Les gestionnaires de caisses de retraite jouent la carte de la sélectivité face au marché du crédit. Ce qui n’empêche pas de donner à cette prudence manifestée à l’endroit des titres à revenu fixe une saveur plus internationale.

« Nous sommes plus près de la fin du cycle, résume Christine Girvan, directrice principale, chef de la distribution au Canada de la firme MFS. La liquidité du marché obligataire est moins élevée aujourd’hui qu’au début de la crise financière mondiale. La sélection des titres devient plus importante que jamais, les écarts de taux s’étant resserrés dans l’ensemble et la compensation pour la prise de risque ayant diminué. »

Ce faisant, à court et à moyen terme, la probabilité que la Banque du Canada abaisse plutôt que relève son taux directeur est plus élevée. « Nous continuons de croire que les taux d’intérêt et la croissance économique canadienne resteront faibles pendant une période prolongée », ajoute Mme Girvan.

Les obligations peuvent devenir plus risquées dans cet environnement de fin de cycle caractérisé par un taux d’endettement élevé et par un effet de levier grandissant, ajoute Jean-Michel Charette. Le directeur adjoint, Investissements à Blue Bridge retient également un scénario de recul des taux directeurs.

Jean-François Pépin, directeur principal, Financement, trésorerie et caisses de retraite à Hydro-Québec, observe cette frilosité grandissante face au marché du crédit en fin d’expansion depuis plus de dix ans.

« Surtout pour le crédit de moindre qualité. Nous faisons preuve de plus de modération face, notamment, aux obligations à haut rendement et au crédit privé. »

Qui dit fin de cycle dit levier et risque de défaut accrus. « Le risque de perte est plus élevé que le potentiel d’une bonification du taux d’intérêt nominal des obligations à coupons. » Il ajoute qu’avec cette courbe de rendement plutôt plate, il n’y a pas d’appétit pour la duration. D’autant qu’avec les taux d’intérêt demeurant historiquement bas au Canada, il n’y a pas d’incitation à prendre un risque sur la durée.

→ Liste des données
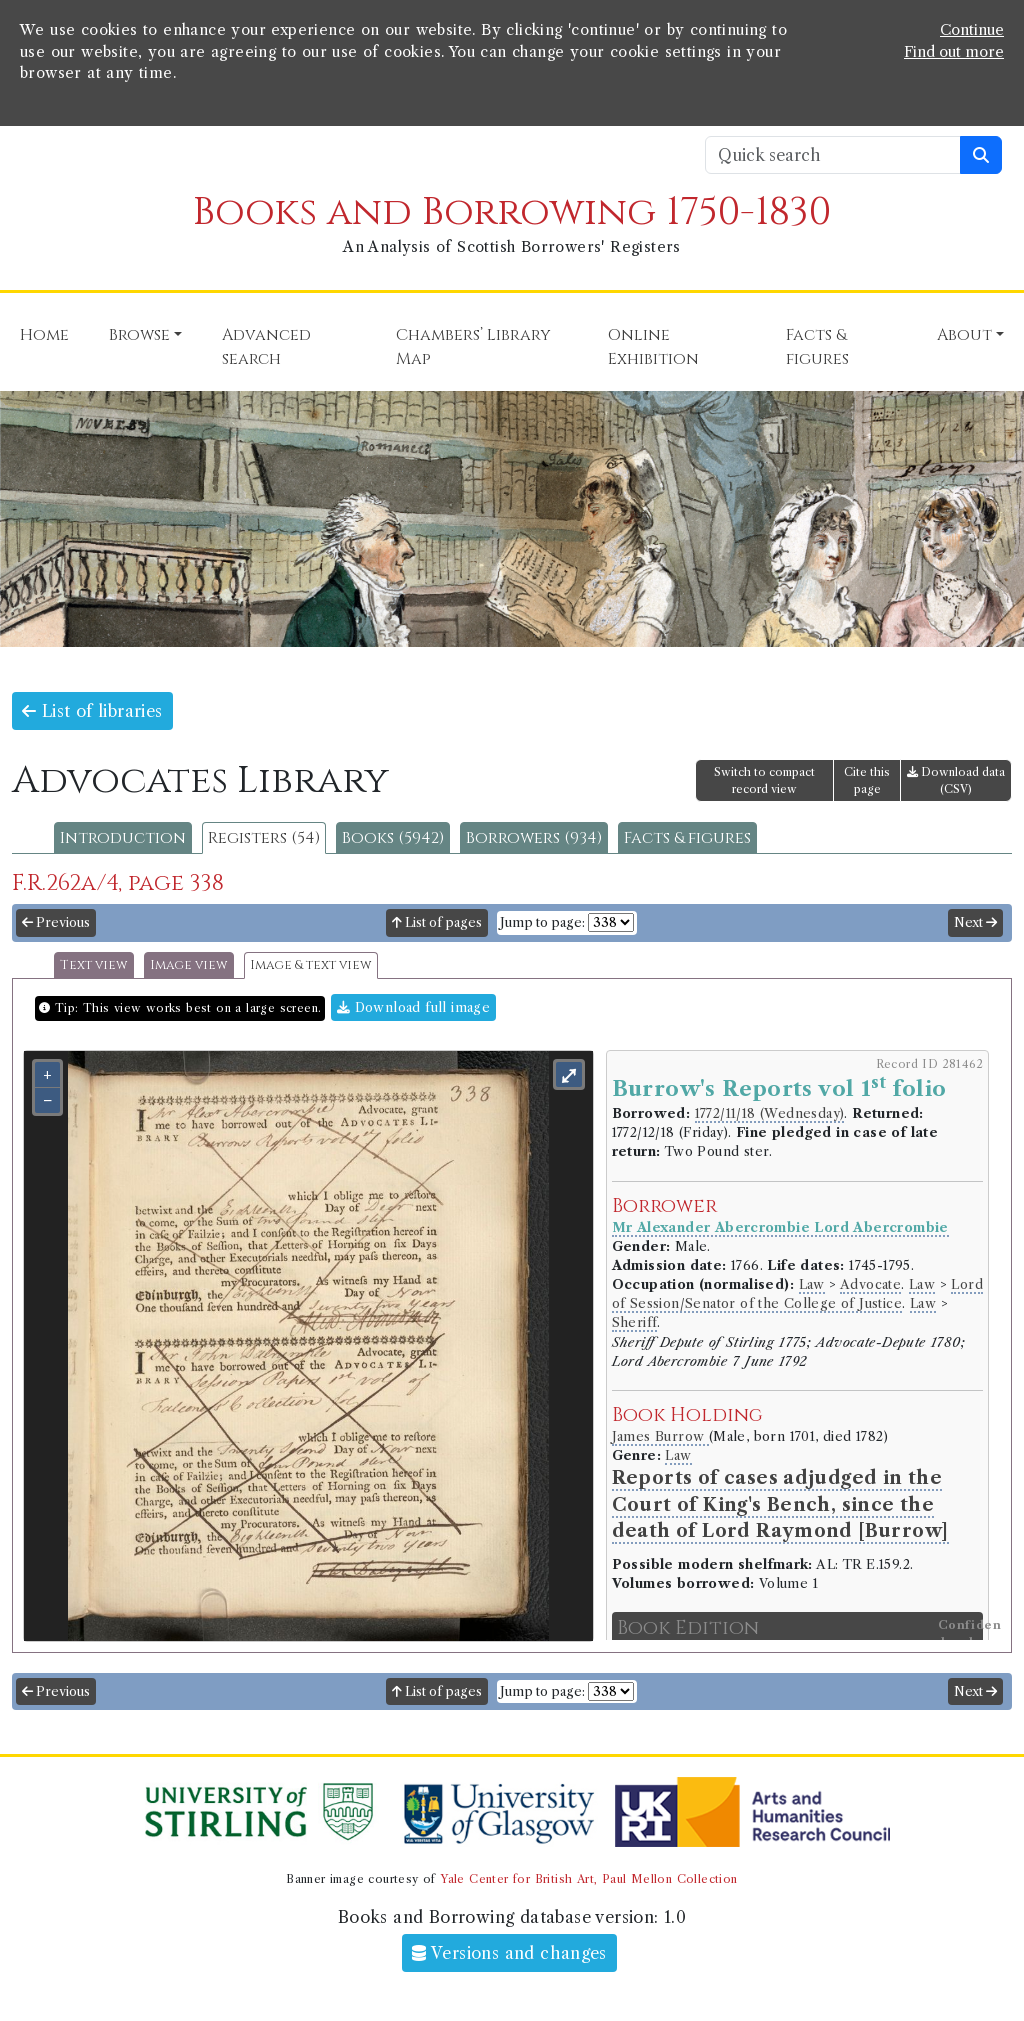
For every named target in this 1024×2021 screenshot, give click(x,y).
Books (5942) (393, 838)
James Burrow (660, 1436)
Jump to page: (542, 922)
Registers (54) (264, 838)
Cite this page (867, 780)
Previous (56, 922)
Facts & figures (687, 838)
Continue (972, 30)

→ Consigne donnée
D'après l'extrait sur les caisses de retraite, pourquoi la sélection des titres devient-elle plus importante que jamais ? Répondez en une à trois phrases.

→ Réponse correcte
Selon Christine Girvan, la sélection des titres compte plus que jamais parce que les écarts de taux se sont resserrés dans l'ensemble. La compensation pour la prise de risque a aussi diminué.